SELECT rowid, bm25(documents_fts) AS score
FROM documents_fts
WHERE documents_fts MATCH ?
ORDER BY score
LIMIT ?
""", (query, limit * 2)).fetchall()
# Vector search
query_vec = self.model.encode(query)
all_docs = self.db.execute(
"SELECT id, title, embedding FROM documents"
).fetchall()
vector_scores = []
for doc_id, title, emb_bytes in all_docs:
doc_vec = np.frombuffer(emb_bytes, dtype=np.float32)
score = np.dot(query_vec, doc_vec) / (
np.linalg.norm(query_vec) * np.linalg.norm(doc_vec)
)
vector_scores.append((doc_id, score))
vector_scores.sort(key=lambda x: x[1], reverse=True)
vector_results = vector_scores[:limit * 2]
# Reciprocal Rank Fusion
rrf_scores = {}
for rank, (doc_id, _) in enumerate(keyword_results, start=1):
rrf_scores[doc_id] = rrf_scores.get(doc_id, 0) + 1 / (k + rank)
for rank, (doc_id, _) in enumerate(vector_results, start=1):
rrf_scores[doc_id] = rrf_scores.get(doc_id, 0) + 1 / (k + rank)
# Get top results with document data
sorted_ids = sorted(rrf_scores.keys(), key=lambda x: rrf_scores[x], reverse=True)
results = []
for doc_id in sorted_ids[:limit]:
doc = self.db.execute(
"SELECT title, content FROM documents WHERE id = ?", (doc_id,)
).fetchone()
results.append({
"id": doc_id,
"title": doc[0],
"content": doc[1][:200],
"score": rrf_scores[doc_id]
})
return results
# Usage
search = HybridSearch()
# Index documents
search.index("PostgreSQL Migration", "Steps to migrate from MySQL to PostgreSQL...")
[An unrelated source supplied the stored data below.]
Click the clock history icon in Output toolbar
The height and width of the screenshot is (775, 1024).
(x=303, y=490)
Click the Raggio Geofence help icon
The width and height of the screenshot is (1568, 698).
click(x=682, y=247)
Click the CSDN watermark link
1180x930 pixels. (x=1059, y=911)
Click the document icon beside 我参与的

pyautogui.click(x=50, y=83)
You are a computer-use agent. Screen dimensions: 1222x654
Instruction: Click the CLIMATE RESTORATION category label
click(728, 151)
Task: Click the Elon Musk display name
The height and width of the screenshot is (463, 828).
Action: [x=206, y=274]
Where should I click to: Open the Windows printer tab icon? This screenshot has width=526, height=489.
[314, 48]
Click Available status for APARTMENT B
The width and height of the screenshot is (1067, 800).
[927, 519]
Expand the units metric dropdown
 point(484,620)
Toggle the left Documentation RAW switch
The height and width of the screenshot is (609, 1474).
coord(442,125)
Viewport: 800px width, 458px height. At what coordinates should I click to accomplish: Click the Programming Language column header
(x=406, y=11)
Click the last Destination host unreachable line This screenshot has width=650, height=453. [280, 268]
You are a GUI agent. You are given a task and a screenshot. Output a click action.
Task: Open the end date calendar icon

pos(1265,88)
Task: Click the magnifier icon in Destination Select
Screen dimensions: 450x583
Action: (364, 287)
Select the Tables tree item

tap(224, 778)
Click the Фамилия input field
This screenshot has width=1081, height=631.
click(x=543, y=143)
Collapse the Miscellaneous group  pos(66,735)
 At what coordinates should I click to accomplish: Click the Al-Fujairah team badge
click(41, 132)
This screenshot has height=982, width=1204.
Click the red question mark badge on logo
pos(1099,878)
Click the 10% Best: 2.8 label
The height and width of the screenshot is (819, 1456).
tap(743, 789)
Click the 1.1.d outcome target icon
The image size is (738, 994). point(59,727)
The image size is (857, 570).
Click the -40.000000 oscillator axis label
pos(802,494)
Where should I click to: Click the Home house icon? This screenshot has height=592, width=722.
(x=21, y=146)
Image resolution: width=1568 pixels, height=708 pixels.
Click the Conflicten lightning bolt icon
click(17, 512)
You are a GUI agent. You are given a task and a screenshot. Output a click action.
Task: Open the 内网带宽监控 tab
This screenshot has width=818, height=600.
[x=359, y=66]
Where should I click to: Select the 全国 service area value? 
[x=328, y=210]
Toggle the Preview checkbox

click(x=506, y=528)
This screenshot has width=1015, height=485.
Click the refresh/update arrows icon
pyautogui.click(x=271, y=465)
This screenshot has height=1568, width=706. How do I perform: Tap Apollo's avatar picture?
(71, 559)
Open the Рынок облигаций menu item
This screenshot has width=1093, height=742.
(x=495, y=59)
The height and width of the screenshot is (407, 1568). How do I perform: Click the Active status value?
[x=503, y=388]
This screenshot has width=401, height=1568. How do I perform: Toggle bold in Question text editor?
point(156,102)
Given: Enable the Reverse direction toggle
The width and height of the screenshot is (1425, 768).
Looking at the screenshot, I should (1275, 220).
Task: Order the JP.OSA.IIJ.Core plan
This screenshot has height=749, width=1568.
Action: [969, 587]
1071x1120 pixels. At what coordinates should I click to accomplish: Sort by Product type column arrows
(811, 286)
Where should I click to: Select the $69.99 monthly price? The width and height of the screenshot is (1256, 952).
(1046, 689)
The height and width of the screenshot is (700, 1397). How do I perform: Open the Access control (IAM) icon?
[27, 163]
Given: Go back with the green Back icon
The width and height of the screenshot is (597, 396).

search.index("Database Strategy", "When moving data stores, consider...")
search.index("Error ERR_429", "Rate limit exceeded. Wait 60 seconds...")
# Hybrid search
results = search.search("database migration")
for r in results:
print(f"{r['score']:.4f} | {r['title']}")
Tuning Hybrid Search
Three parameters matter:
| Parameter | Effect | Typical Value |
|---|---|---|
| RRF k | Higher k reduces top-rank dominance | 60 |
| Candidate count | More candidates = better recall | 20-100 per method |
| Weight ratio | Keyword vs semantic balance | Start 50/50 |
Test with queries that failed under single methods. If “ERR_429” doesn’t find the error doc, increase keyword weight. If “rate limiting strategies” misses conceptual matches, increase semantic weight.
Integration with RAG
Hybrid search improves retrieval for LLM-powered queries:
def ask(question: str):
# Hybrid retrieval gets better context
results = hybrid_search.search(question, limit=5)
context = "\n\n".join([f"# {r['title']}\n{r['content']}" for r in results])
prompt = f"""Based on my notes:
{context}
Question: {question}
Answer using only the context above."""
return llm.complete(prompt)
The LLM can only work with what you give it. If retrieval misses the relevant error code doc, the answer will be wrong. Hybrid search catches both the exact code snippets and the conceptual explanations.